Look for real, this wedding had karaoke. We are probably singing “If I Could Turn Back Taaaummm.”
I don’t know if cousin Tessa has ever sung karaoke again, but now that she’s grown and has kids of her own, her daughter sure enjoys it and sings with me at weddings. Taylor Swift. She’s a fan. Or at least was, I haven’t seen her in years and kids are inclined to stop liking Taylor Swift at some point, I suppose. I don’t know any Taylor Swift so I’m mostly there for moral support because it’s fucking intimidating to sing karaoke when you’re just a little kid and not a borderline obsessive karaoke aficionado like me. And when we were her daughter’s age, Tessa and I sang Willie Nelson’s “On the Road Again” in the park on a summer day.
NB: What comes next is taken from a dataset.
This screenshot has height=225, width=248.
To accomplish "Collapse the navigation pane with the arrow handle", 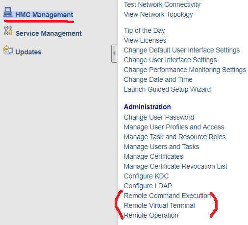I will pos(114,53).
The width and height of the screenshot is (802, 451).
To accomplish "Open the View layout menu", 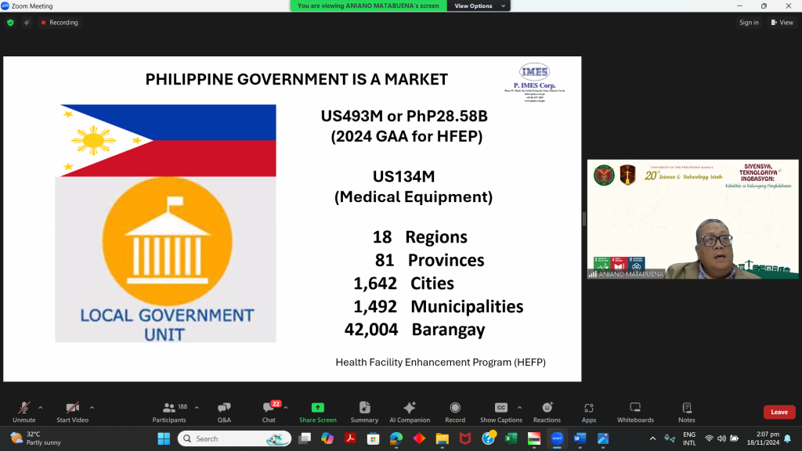I will (782, 23).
We picked it from the karaoke book because it was the only song on the list we’d ever even heard of. But that didn’t necessarily mean we knew it well. So we added the braids and bandanas for good measure, to ensure a successful performance. We stumbled through verses we barely knew, powered out-of-tune through the choruses we did, stress-sweated through our t-shirts, and then, it was over.
It went over like gangbusters, I think. As I remember it anyway, it went over like gangbusters. In my heart. This is how it happened in my heart and in my memory, and if it says so in my heart and in my memory, it’s my truth, and so it’s my truth to assert. Hey, there’s another writing strategy I’ve picked up on! Make shit up if you truly believe it happened that way or it otherwise gets at some deeper emotional truth even if the details tend to at this point be a bit fuzzy goddammit. As you can imagine, this is a writing strategy that elicits strong reactions one way or another in communities where writers, readers and Oprahs discuss such things. Hi, have you met me? Probably not but hello, I am your unreliable narrator. Tessa and I, our hair and bandanas, our rendition of “On the Road Again,” all went over like gangbusters.
The crowd of South Dakotans attending this outdoor festival jumped to their feet to applaud, lighters held aloft. Fireworks were released into the sky, but not until after a plane smoked out this message: Nikki + Tessa AMAZING. We were a hit.

I probably looked like this then, far left, with the Scotty dogs on the pockets, matching pants, and red turtleneck. Piano Recital, South Dakota.
I’m pretty sure it was on this day that I realized I loved country music. Okay, the reception may not have been as positively overwhelming as I remember it, but it was at the very least… warm. My people – the people convened in a park in South Dakota in the early 90s for some outdoor karaoke – loved country music, and so did I. I loved and still love its singers. I loved and still love singing it. I loved and still love country music’s lyrics, with themes that deal with all the kinds of stuff people I’ve known have dealt with. Mostly drinking. Not too much cheating, but some. Trouble with the law? Yup. Heartbreak. In spades. A little too much standing by your man? It’s possible. And mostly, drinking.
And speaking of drinking, cheating, trouble with the law, heartbreak, standing by your man, and more drinking, I’m making Randy a mixtape.
I’ve been talking to Randy for a lot of years now. Sometimes he talks back at me, and I’m making him a mixtape. It’s something friends and usually lovers or at least admirers do.
I’m not Randy’s lover – that day in my parents’ driveway with the karaoke, I married another person who was not Randy – though I do admire Randy more-or-less, sometimes more when I should do less. We’re friends, but I’m not sure he knows it.
When I say Randy and I are friends, maybe you ought not believe me. Maybe you’ll recall my somewhat imaginative and selective memory, and how I use it to assert my truth. My deeper truth. The emotional not factual one. Or maybe it’s just that Randy and I are not friends yet. But everything else I say is true. It’s all happened. Not in the future, but in the past, or sometimes the here-and-now. This mixtape starts with a song, a song Randy himself sings, a song he recorded then released to the public in 1987. I hope Randy likes my mixtape, and I hope you do, too.